= Zignal Labs =

Media intelligence software company

Zignal Labs is a real-time media intelligence company that serves military and law enforcement agencies as well as private marketing and public relations customers. It was founded in 2011 by Josh Ginsberg, Adam Beaugh, and Jim Hornthal and is headquartered in San Francisco. It analyzes over 8 billion social media posts per day in over 100 languages using machine learning, computer vision, and optical character recognition. It has worked with US agencies including Immigration and Customs Enforcement (ICE) and the National Oceanic and Atmospheric Administration (NOAA), military forces including the Israel Defense Forces (IDF), and private-sector customers such as Airbnb and The Washington Post.

== History ==
Zignal Labs was founded in 2011 by Josh Ginsberg, Adam Beaugh, and Jim Hornthal, who sought to provide information on political candidates in realtime from a variety of media sources for media war rooms used in political campaigns.

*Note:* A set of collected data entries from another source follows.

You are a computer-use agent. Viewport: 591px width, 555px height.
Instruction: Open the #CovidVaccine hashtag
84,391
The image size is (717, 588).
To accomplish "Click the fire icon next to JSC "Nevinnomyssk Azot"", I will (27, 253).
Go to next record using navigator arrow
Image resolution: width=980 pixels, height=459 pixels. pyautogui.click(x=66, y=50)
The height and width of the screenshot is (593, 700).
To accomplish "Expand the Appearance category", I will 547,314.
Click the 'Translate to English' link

After the 2012 election, the company changed its name from Politear to Zignal Labs and launched its media intelligence software platform into other industries, using the software's capabilities to analyze conversations and track key influencers, issues, and sentiment around businesses. Zignal Labs's enterprise customers have included Airbnb and the Brunswick Group.

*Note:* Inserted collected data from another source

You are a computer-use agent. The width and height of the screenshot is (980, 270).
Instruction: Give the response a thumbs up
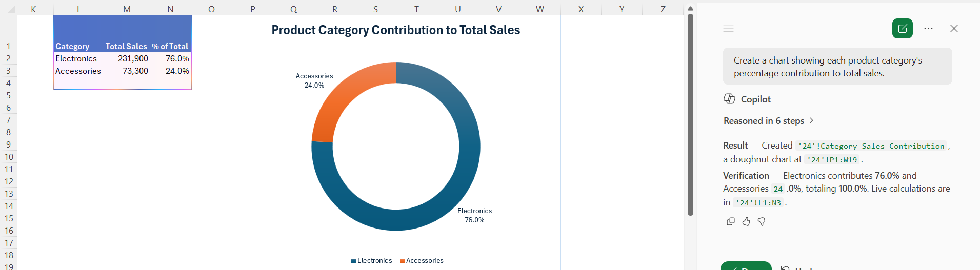746,221
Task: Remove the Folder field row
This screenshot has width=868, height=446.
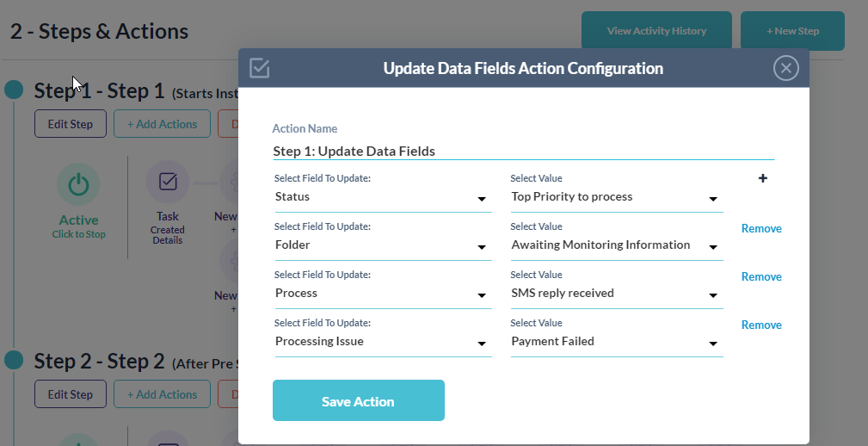Action: [x=761, y=228]
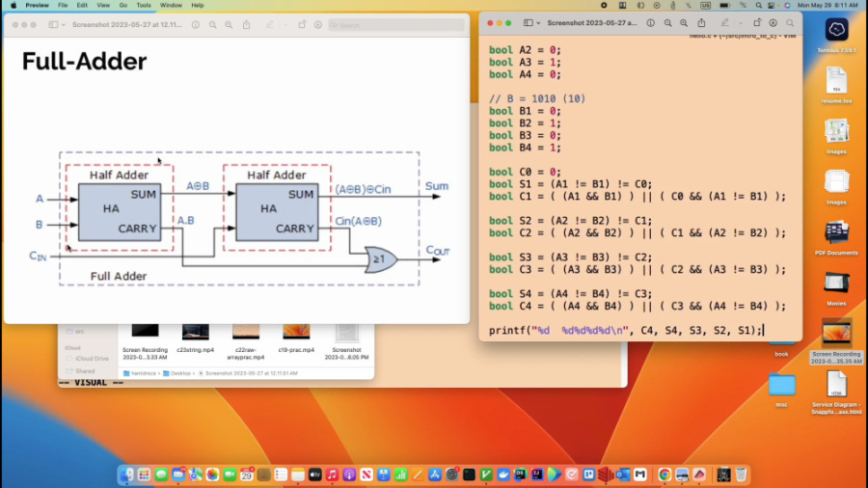Expand the sidebar view chevron in the Full-Adder window

pyautogui.click(x=64, y=24)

The 2016 election provided Zignal Labs with a large amount of exposure, where Zignal Command Centers were used at both the Republican and Democratic National Conventions. The company partnered with The Washington Post's "The Daily 202" segment to provide presidential campaign graphics and was a part of the "CNN Politics Campaign 2016: Like, Share, Elect" exhibit at the Newseum.

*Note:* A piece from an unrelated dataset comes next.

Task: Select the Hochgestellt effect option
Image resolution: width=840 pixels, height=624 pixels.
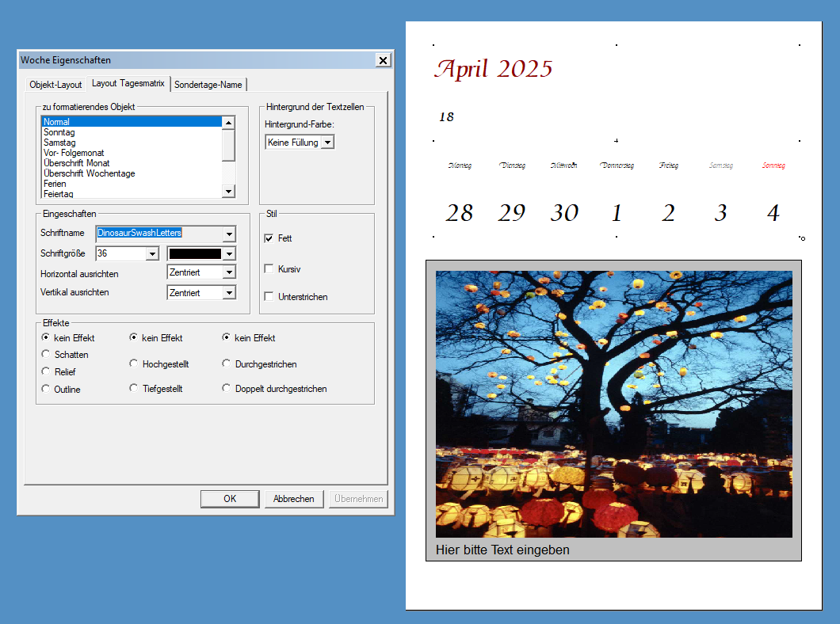Action: coord(133,363)
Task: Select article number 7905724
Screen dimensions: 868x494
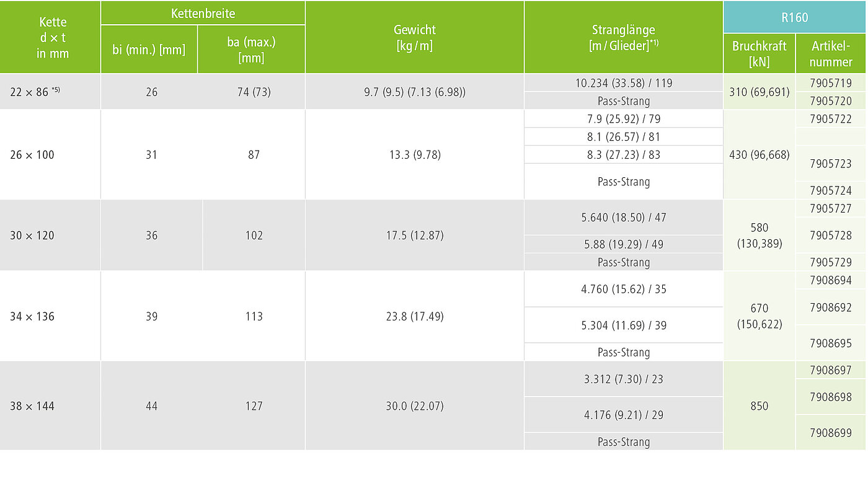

In 2021, Zignal Labs announced that it would be creating a "public sector advisory board" and seeking to provide services to customers in the defense and intelligence industries.

In 2022, Zignal Labs was in talks with Anomaly Six about a potential partnership, which the two companies decided not to pursue.

In 2025, The Lever reported that US Immigration and Customs Enforcement (ICE) signed a five-year, $5.7-million contract with Carahsoft to license Zignal Labs' social media surveillance software to provide "real-time data analysis for criminal investigations." The Lever noted that the partnership came amid the second Trump administration's efforts to deport political dissidents identified through social media and other means. The Surveillance Technology Oversight Project (STOP) described the deal as an assault on democracy and free speech.

A 2025 pamphlet produced by Zignal Labs also highlighted the company's work with the US Marines, the US State Department, and the Israel Defense Forces, stating the company's data analytics platform was providing "tactical intelligence" to "operators on the ground" in the Gaza Strip during the Gaza war.

Other Zignal Labs public sector customers include the National Oceanic and Atmospheric Administration, the US Department of Transportation, and the US Secret Service.

== Products and services ==

=== Zignal Enterprise ===
The media intelligence platform uses Big Data to provide information for marketing and PR departments. It pulls in data from TV, radio, traditional print media, online media and social media into one location, in realtime and displays it using "visualization widgets." The platform allows users to view data from a high level and then dig into discover the content that is driving the conversation.

=== Zignal Command Center ===
The customizable multi-screen command center displays the data.